An Identity Data Fabric Connects Everything

What makes RadiantOne so flexible is that it abstracts the identity data stores into one unified data service, modeling identity data in the exact form and format needed by the application or service to confirm the user’s credentials, grant access, and secure a world of high-level identity-driven initiatives. Custom-coded integrations and other brittle workarounds become a thing of the past. In their place is one solution for managing identity data, one that “just works.”

RadiantOne creates what we call an “Identity Data Fabric” that unifies identity across all sources, bringing virtual views of all your siloed data together to drive any identity-dependent initiative. There’s no need to duplicate identity data, either; it can remain exactly where it already exists. This remodeled data can be cached for quick retrieval, preventing the need for high-latency database queries or for workaround processes to eventually retrieve the needed information.

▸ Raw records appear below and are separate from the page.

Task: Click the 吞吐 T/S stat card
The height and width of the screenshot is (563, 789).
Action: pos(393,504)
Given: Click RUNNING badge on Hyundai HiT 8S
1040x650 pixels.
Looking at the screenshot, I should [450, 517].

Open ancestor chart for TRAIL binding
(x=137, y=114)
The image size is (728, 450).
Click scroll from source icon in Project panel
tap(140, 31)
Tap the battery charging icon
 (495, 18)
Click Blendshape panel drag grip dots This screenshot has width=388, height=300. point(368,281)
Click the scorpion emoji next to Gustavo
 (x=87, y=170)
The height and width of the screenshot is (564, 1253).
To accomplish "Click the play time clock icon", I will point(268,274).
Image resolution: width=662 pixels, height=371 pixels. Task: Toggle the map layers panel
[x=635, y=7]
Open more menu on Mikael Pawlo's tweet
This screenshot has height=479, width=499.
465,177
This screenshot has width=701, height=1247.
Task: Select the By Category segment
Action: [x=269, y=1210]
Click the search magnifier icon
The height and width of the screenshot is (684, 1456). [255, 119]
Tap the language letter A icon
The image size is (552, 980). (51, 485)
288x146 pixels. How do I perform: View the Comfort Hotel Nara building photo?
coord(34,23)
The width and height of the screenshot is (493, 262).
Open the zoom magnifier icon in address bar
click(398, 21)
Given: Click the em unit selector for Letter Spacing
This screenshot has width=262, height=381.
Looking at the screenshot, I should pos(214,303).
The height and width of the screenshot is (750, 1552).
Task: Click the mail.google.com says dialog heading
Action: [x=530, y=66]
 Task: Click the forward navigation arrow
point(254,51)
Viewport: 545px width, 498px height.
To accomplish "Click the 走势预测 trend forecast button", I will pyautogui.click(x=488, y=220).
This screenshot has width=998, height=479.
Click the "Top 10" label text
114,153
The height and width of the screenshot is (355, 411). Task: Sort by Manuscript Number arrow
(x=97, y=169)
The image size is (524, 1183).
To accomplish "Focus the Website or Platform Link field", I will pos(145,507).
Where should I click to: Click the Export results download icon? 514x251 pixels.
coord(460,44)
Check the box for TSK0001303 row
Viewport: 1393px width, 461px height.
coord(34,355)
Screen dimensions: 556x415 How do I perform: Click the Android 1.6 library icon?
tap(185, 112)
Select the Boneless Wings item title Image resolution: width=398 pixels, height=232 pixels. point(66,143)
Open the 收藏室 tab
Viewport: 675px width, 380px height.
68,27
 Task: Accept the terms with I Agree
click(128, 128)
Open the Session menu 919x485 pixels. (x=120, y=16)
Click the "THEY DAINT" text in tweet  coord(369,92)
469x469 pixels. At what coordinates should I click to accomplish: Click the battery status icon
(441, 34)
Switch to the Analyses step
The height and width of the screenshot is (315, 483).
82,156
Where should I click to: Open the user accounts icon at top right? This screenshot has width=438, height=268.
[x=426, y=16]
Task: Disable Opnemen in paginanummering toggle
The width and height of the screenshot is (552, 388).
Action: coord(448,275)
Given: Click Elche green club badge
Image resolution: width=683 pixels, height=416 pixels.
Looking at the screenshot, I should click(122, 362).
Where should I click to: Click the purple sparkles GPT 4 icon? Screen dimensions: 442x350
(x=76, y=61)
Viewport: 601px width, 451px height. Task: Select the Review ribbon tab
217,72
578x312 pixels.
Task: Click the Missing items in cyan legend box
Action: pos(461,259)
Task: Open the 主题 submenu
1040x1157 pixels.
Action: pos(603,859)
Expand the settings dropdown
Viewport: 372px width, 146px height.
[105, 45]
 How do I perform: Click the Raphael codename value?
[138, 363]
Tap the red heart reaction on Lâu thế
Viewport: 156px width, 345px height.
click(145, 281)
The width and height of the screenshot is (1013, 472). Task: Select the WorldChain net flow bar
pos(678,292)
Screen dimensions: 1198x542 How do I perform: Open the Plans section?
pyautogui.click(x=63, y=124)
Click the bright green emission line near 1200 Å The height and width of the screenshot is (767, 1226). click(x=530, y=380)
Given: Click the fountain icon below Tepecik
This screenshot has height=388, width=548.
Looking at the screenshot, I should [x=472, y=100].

With an Identity Data Fabric, your identity data services become universalized and adaptable to your ever-evolving needs, allowing you to simply use your new investments rather than fighting (and endlessly hard-coding!) to get them to finally work.

A Flexible Identity Platform: More Innovation, Less Investment

Adopting an Identity Data Fabric can rapidly decrease the time and costs of onboarding new systems. What’s more, it can invite opportunities for more ambitious projects, like extensive digital transformation and Next-Gen IAM. It also positions businesses to take advantage of advanced security models, such as Zero Trust Architecture.

Reaching these goals often comes down to a challenge of acquiring the right technologies and putting them together. Some vendors emphatically push a specific product ecosystem, but with a logical Identity Data Fabric approach, identity challenges associated with “locking in” to a specific vendor or solutions provider can be completely eliminated.

Current investments can be preserved into the future thanks to a solutions-agnostic method of managing identity and access. Simply put: businesses can make the optimal decisions for themselves at a given time and realize the outcomes of those decisions with less time and resources needed to reach a point of ROI. Businesses can also start to ignore the sunk costs of adopting systems thanks to the ability to rapidly onboard and implement new technologies. ROI continues to increase over time as the platform is used for additional and more extensive projects, over and over again.

Overall, adopting an Identity Data Fabric approach frees companies from many of the restraints that cause them to feel like their best-of-breed options are limited. They can then rely on the consistent support of an identity data system that is always ready to adopt, adapt, and improve in the face of ongoing—and sometimes unexpected—changes.